I like Charles1952's question to you--you call for the resignation of the Police Chief, but do you call for the resignation of Obama for doing unconstitutional things? When laws are passed and later deemed unconstitutional, do you want all in the legislative body to step down?

See, you pretend as if Police are constitutional scholars or lawyers or judges--they're not. Trust me, when I was in Army JAG and we worked with the MPs and CID, there are always misinterpretations of what they can or cannot do under regulations and laws. Same happens in the civilian world.

The Chief stepped up and appologized--and even tried to march and protest with the people, if memory serves--and does any of that matter? Apparently not. And these protestors who think the system is so damn broken, are they stepping up to fix the issues? Nope.
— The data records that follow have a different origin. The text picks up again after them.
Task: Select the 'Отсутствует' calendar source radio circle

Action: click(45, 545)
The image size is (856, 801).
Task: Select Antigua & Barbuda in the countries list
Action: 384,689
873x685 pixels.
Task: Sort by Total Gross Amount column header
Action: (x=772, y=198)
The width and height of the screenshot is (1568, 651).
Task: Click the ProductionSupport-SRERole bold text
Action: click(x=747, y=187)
They're probably just going to carry on their not-so-merry way come local election time and the same crap is going to cycle again.

Personally, I don't think the cops were in the wrong, and I think reacting to perceived wrongdoings with sometimes-violent wrongdoings as many of these "peaceful" protests devolved into--at least in the beginning--is such an utter display of ignorance and stupidity that it's even hard for me to take stories about Ferguson "protests" seriously.

I don't know the state laws concerning protests in MO, or the city ordinances about it in Ferguson, but I disagree with the judge's ruling--just because you have a right to peacefully assemble doesn't mean you can loiter in an area forever before being told to move on by local authorities. Not all actions, even if perceived as a "right," are consequence-free or without boundaries.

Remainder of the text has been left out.